Renown Health President and CEO Tony Slonim, MD, DrPH, explains the importance of honoring patients as real people.
During my fellowship in the intensive care unit, there was a popular teaching: Do not become emotionally involved with your patients. However, by truly engaging with those who walk in our doors — learning their background, interests, history, likes and dislikes — I learned to see people, not just patients.
During my time in the pediatric Intensive Care Unit, I learned there isn’t a more precious responsibility than caring for a critically ill child and their family. You hold the parents’ hands. You cry with them at the bedside. And to this day, I have parents who write to me and say, “Dr. Tony, you impacted our lives.”
So, I completed my training with a different perspective: If you fail to engage and get involved, you’re missing out. You learn amazing things when you allow yourself to get immersed in your work. We can’t imagine what people go through unless you’ve had a similar experience. About a month ago, I celebrated 15 years of being cancer-free. When you’re not healthy, it occupies your entire existence. When you’re healthy, it’s easy to take your heath for granted.

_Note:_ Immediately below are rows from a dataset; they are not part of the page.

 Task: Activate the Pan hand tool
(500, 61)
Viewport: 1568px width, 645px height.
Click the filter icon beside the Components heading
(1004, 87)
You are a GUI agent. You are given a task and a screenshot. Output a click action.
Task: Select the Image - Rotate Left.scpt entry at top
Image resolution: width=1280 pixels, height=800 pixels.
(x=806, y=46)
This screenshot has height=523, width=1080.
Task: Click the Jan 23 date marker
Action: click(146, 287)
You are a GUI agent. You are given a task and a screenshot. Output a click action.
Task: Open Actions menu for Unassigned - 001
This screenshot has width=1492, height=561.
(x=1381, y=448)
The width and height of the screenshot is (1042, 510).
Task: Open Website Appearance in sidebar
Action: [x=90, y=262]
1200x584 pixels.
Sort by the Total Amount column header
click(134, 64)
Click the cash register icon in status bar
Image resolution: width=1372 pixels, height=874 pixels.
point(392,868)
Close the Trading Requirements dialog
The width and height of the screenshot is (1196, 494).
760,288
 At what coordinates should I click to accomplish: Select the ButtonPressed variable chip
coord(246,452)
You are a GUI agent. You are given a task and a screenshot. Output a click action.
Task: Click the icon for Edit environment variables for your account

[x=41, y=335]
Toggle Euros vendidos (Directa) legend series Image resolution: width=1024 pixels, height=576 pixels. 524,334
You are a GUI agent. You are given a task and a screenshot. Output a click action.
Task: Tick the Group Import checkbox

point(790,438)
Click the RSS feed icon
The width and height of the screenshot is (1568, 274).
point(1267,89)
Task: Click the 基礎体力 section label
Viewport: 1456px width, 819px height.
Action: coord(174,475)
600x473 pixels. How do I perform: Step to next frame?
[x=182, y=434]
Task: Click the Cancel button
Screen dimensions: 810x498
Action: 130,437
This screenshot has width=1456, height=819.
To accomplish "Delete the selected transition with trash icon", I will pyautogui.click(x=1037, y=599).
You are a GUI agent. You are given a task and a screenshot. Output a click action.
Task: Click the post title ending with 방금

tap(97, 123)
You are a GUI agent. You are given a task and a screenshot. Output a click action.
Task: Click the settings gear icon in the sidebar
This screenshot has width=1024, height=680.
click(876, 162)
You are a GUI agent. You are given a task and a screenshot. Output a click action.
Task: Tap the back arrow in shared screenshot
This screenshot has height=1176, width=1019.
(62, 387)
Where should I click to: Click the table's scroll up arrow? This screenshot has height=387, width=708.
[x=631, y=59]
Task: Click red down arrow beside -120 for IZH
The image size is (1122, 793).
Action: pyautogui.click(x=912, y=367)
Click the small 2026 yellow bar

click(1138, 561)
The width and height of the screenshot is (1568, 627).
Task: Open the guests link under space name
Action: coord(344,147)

As clinicians, we’re traditionally expected to treat patients’ physical health. While that is certainly an important mission, one in which clinicians are privileged to experience, care providers can easily become so focused on the physical domain that we lose sight of a person’s total health, which includes the mind, body and spirit and the ability to frame a person outside of their illness. Those factors can have a huge impact on the quality of an individual’s life.
To help people get well, we need to focus on their total health. That’s why at Renown Health, we see people, not patients.